In 2016, as my advocacy grew, I became a bridge connecting the voices and needs of those facing ostomy surgery with the voices and needs of their professional medical caregivers. I hoped that bridge would enable better understanding on both sides.
The visibility of my advocacy led to my election to the management board of directors of the United Ostomy Associations of America (UOAA) and subsequent appointment to chair their newly formed Advocacy Committee under the direction of Advocacy Manager, Jeanine Gleba, whose past advocacy experience included diligently working to pass legislation in New Jersey to cover the costs of hearing aids for children, a passion that came naturally as the mother of a daughter born deaf.
I am quite proud of the accomplishments of the UOAA Advocacy Committee over the past five years. I have learned that patient advocacy starts as a seed of recognition that change is needed and a belief that with passion and direction, the needed change will occur, no matter how difficult it may seem at first.

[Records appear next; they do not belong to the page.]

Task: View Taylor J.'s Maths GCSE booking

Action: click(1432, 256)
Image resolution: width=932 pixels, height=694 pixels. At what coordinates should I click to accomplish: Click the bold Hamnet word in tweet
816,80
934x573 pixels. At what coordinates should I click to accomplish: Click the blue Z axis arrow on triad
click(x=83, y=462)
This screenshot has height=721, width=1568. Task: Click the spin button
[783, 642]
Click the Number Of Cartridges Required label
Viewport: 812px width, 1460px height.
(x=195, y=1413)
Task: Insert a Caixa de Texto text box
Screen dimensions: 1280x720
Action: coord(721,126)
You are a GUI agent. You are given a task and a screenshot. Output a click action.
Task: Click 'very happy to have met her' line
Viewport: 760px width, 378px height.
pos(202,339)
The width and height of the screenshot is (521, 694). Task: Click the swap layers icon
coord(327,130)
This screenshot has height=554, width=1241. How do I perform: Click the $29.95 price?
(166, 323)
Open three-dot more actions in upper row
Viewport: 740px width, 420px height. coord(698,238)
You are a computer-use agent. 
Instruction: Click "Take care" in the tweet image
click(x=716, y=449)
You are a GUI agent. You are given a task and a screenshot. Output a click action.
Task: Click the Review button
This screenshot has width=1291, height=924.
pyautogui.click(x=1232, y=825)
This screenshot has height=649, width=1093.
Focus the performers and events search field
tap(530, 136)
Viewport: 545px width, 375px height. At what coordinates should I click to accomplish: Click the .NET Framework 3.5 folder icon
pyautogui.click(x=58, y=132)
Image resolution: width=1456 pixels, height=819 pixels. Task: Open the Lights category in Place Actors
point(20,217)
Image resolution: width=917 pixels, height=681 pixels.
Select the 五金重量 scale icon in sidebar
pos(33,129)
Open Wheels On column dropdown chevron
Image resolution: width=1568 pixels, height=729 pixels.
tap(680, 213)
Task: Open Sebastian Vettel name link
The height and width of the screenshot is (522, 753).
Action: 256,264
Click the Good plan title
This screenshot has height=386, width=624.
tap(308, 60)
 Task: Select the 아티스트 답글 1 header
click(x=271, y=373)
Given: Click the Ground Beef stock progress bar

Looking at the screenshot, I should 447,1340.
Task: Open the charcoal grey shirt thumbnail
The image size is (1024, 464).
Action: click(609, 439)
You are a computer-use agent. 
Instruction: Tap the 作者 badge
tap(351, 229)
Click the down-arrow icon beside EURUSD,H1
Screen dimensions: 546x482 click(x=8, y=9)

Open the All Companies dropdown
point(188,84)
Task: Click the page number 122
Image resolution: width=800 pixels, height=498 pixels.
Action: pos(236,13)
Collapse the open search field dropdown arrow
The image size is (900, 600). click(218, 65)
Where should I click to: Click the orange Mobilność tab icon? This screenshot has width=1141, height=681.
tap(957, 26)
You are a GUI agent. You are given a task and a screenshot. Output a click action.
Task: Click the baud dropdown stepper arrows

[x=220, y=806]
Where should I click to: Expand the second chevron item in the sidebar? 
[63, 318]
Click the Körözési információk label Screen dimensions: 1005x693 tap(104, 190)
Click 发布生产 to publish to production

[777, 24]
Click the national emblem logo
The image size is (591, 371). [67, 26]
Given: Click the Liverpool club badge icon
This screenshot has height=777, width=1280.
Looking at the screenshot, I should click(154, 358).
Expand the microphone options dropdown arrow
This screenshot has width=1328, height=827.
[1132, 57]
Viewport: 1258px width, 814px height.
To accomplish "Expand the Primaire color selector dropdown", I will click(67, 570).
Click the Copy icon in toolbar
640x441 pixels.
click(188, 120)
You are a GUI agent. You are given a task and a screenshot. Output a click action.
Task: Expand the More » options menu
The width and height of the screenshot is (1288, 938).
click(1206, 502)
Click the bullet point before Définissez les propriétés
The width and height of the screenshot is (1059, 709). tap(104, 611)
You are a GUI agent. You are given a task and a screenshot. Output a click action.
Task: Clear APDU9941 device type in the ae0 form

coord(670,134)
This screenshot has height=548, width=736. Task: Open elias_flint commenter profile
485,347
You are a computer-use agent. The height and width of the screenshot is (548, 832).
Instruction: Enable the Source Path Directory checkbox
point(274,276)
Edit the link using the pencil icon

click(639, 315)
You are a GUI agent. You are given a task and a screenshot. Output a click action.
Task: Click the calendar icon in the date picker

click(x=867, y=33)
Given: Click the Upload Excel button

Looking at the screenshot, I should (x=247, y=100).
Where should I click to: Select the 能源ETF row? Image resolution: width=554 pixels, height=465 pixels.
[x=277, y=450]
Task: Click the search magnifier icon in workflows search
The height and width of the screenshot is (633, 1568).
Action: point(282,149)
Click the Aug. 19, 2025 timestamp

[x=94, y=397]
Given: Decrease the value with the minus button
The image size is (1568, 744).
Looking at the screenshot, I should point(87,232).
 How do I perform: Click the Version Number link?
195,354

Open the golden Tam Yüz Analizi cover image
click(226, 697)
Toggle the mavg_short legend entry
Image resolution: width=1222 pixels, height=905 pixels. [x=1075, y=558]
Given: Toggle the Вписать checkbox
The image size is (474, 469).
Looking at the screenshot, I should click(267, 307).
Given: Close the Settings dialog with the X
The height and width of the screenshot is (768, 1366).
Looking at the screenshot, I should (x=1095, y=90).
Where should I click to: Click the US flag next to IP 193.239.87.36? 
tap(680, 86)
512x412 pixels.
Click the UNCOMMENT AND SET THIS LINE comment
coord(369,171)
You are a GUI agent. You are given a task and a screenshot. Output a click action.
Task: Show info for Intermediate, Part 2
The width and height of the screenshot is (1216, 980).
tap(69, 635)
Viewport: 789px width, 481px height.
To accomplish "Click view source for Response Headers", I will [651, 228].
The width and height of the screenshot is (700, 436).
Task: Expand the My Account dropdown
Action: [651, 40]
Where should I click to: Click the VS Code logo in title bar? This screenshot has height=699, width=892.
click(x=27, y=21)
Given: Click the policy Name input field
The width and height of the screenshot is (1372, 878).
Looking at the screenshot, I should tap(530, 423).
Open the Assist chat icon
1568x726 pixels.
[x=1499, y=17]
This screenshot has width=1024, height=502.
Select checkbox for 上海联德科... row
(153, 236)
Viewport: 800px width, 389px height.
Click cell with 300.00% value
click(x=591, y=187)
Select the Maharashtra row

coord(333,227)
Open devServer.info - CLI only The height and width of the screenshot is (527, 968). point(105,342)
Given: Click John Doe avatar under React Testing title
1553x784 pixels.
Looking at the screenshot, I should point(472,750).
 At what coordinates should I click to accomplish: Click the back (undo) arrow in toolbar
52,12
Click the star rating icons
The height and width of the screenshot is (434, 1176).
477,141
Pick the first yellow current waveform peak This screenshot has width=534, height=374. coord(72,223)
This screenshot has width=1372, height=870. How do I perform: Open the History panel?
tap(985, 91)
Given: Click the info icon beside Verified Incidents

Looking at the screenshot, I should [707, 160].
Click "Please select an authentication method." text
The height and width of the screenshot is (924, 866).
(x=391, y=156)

UOAA has recognized that ostomy patients today continue to be an underserved population of patients. There are between 725,000 to 1,000,000 people in the United States living with an ostomy or continent diversion, and approximately 100,000 ostomy surgeries performed each year. Many of these patients have only had limited access to a certified ostomy nurse and some have actually never had access. Many also struggle for ongoing assistance and care that often continues to be needed long after ostomy surgery.
The most extensive project I have worked on as advocacy chair has been the revision and the raising of awareness of UOAA’s Ostomy and Continent Diversion Patient Bill of Rights (PBOR). This Bill of Rights, first created in 1977, was not well known or nor widely utilized. The language of the PBOR was updated and rewritten, and then adopted by the UOAA in 2017.
The PBOR has now become a tool to empower patients to advocate for their own care. It identifies the needs and expectations for those facing ostomy surgery and those who have already had ostomy surgery to achieve a high quality of life. Medical professionals also now use the PBOR as a tool to help them follow what are now being considered as best standards of ostomy care.
We have a long way to go to make sure every ostomy patient is treated according to the PBOR. However, I believe the PBOR has set the foundation for the recognition of quality care for all ostomates. As a me+ clinical support nurse, I speak daily to those who are experiencing feelings of fear, confusion, despair and abandonment. It is easy to “hear” the voice of my parents on the other end of that phone, driving home to me that I need to keep that foundation strong and growing until every person living with an ostomy gets the care they need and deserve.